Hi readers, it is Friday. Congratulations. Since May 15th, I no longer have to come to work as I quit the company. However, it is very unfortunate that I have become very sick and I have to stay in bed most of time these days. To my surprise, I have lost my weight by 7kg.
Anyway, on May 25th, my GTC order for CVS Health (CVS) was executed as follows.
- Number of shares: 20
- Average cost per share: $76.05
- Initial YOC: 2.6%
As you can see the Y-chart below, 2.6% was the highest entry YOC.

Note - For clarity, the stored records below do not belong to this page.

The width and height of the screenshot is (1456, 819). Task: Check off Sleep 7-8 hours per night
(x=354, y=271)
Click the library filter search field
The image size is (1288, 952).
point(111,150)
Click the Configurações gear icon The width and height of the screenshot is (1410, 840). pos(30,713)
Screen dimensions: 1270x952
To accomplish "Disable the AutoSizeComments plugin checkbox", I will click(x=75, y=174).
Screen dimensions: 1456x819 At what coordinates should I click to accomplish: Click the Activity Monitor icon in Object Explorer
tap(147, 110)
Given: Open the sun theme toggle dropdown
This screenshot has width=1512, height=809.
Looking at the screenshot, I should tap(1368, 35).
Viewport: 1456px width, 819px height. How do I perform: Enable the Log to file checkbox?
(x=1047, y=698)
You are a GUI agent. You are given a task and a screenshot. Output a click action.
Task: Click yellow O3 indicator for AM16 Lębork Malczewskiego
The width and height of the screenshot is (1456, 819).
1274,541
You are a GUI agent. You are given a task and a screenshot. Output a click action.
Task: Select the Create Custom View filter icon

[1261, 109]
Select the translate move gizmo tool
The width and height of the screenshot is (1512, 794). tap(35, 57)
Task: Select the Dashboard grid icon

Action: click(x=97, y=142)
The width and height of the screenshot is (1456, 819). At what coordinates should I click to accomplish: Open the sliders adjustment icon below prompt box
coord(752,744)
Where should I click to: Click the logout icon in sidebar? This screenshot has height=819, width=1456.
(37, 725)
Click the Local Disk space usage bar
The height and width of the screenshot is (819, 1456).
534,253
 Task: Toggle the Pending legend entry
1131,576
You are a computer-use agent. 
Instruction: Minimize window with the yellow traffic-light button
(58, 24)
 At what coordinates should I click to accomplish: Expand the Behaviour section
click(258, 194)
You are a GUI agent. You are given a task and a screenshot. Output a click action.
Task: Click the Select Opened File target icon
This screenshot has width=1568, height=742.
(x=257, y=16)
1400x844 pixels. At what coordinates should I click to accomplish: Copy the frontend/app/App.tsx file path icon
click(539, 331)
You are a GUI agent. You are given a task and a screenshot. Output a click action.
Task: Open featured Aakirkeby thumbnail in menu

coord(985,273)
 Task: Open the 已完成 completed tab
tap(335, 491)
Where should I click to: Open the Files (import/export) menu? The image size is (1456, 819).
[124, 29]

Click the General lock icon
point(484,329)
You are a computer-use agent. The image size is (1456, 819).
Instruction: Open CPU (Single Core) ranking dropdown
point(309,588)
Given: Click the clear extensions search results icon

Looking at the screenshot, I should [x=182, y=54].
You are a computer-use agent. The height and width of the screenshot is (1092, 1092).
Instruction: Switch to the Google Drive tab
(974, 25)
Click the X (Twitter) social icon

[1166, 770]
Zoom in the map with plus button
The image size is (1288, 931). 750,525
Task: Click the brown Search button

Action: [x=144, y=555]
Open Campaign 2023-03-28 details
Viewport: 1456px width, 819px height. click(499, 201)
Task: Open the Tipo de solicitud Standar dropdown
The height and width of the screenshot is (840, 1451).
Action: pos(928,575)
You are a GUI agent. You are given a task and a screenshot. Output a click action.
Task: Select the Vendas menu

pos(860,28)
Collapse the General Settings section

However, there is a good reason for why dividend yield of CVS has been getting higher and higher. According to The Motley Fool,
- CVS’s woes began when it lost two major deals to arch-rival Walgreens Boot Alliance. In August 2016, Prime Therapeutics, one of the nation’s largest PBMs, announced a partnership with Walgreens.
- In December, Tricare, the Department of Defense’s nine million members plus benefits program, replaced CVS with Walgreens.
To make matters worse,
- earlier this month it was reported that Amazon.com was exploring the possibility of entering the pharmacy market.
In my personal experience as a customer, CVS looked shabby and their staff were not very helpful. So I can guess why Prime Therapeutics and Tricare defected to Walgreen.
Having said that, the company’s dividend payout per share is currently $2.00 and, given that the trailing twelve month adjusted EPS for the company is $5.84, the current payout ratio is only 34%. So their dividend will be safe for some years to come.